I was reading one of my Italian American cookbooks and came across a recipe for Lupini beans as a traditional appetizer for Christmas day.  The recipe was typical of those given by experienced cooks:  Toss Lupini beans with best olive oil and a teaspoon of red pepper flakes, let sit overnight, enjoy.  Do any of you make these?  If so could you elaborate on the procedure.  I have seen dried, "pickled"  and fresh Lupini beans but I am not sure what is used for these marinated beans.

Also any other uses for these beans would be appreciated.

Thanks for your help!


----------



## CWS4322 (Oct 1, 2011)

Here's a link that indicates you need to soak them in a brine for several days after you've cooked them.

Lupini Beans Recipe: Recipes: RecipeTips.com


----------



## Luca Lazzari (Oct 1, 2011)

Aunt Bea said:


> I was reading one of my Italian American cookbooks and came across a recipe for Lupini beans as a traditional appetizer for Christmas day.  The recipe was typical of those given by experienced cooks:  Toss Lupini beans with best olive oil and a teaspoon of red pepper flakes, let sit overnight, enjoy.  Do any of you make these?  If so could you elaborate on the procedure.  I have seen dried, "pickled"  and fresh Lupini beans but I am not sure what is used for these marinated beans.
> 
> Also any other uses for these beans would be appreciated.
> 
> Thanks for your help!



BUONI!!!! I forgot these wonderful, HOT, lupini.
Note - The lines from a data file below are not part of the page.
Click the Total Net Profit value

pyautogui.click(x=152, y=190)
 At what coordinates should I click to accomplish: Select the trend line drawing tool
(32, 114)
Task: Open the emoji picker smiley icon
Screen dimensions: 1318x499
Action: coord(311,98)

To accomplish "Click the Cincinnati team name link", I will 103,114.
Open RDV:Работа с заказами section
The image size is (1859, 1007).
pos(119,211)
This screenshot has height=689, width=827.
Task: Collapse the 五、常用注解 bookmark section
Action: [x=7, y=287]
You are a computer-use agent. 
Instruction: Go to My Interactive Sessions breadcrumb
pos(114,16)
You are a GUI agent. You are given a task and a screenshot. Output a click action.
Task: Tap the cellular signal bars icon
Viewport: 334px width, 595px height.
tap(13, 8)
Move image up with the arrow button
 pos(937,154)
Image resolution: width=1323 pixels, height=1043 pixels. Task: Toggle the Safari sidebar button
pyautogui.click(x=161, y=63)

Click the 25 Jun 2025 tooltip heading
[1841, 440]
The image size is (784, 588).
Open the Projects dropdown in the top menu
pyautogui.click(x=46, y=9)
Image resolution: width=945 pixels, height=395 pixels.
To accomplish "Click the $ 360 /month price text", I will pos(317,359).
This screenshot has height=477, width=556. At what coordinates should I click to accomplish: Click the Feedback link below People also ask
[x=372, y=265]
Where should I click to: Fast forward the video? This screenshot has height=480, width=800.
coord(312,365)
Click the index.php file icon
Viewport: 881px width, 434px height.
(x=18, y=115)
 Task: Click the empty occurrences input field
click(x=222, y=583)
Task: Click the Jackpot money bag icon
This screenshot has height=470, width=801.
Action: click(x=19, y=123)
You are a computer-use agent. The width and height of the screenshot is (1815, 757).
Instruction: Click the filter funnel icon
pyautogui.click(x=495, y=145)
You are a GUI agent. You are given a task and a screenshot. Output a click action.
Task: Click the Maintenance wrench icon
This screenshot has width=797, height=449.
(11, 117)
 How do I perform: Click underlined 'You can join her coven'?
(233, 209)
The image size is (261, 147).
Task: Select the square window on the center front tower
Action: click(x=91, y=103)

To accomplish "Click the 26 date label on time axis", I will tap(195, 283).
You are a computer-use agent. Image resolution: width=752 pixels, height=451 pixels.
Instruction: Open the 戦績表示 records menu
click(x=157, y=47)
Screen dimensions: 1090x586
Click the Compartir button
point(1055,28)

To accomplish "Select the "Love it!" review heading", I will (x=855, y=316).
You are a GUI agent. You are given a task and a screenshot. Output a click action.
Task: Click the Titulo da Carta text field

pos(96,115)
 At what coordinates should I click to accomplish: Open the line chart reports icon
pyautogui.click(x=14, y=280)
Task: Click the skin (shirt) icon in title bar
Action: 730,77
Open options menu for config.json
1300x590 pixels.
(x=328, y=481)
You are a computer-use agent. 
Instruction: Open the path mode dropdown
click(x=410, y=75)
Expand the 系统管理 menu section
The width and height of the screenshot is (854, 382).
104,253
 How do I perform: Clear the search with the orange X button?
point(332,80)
I used to eat them some years ago, when I used to meet some friends of mine coming from southern Italy.
I never prepared them, in Italy you can easily find them at the market, so you don't need to do them yourself.
I don't think that the procedure has to be more elaborate than that (all the lupini that you can buy in Italy are sold cooked, AFAIK), from what I recall the final recipe is just lupini, olive oil and red pieces of hot red pepper (but not black pepper).


----------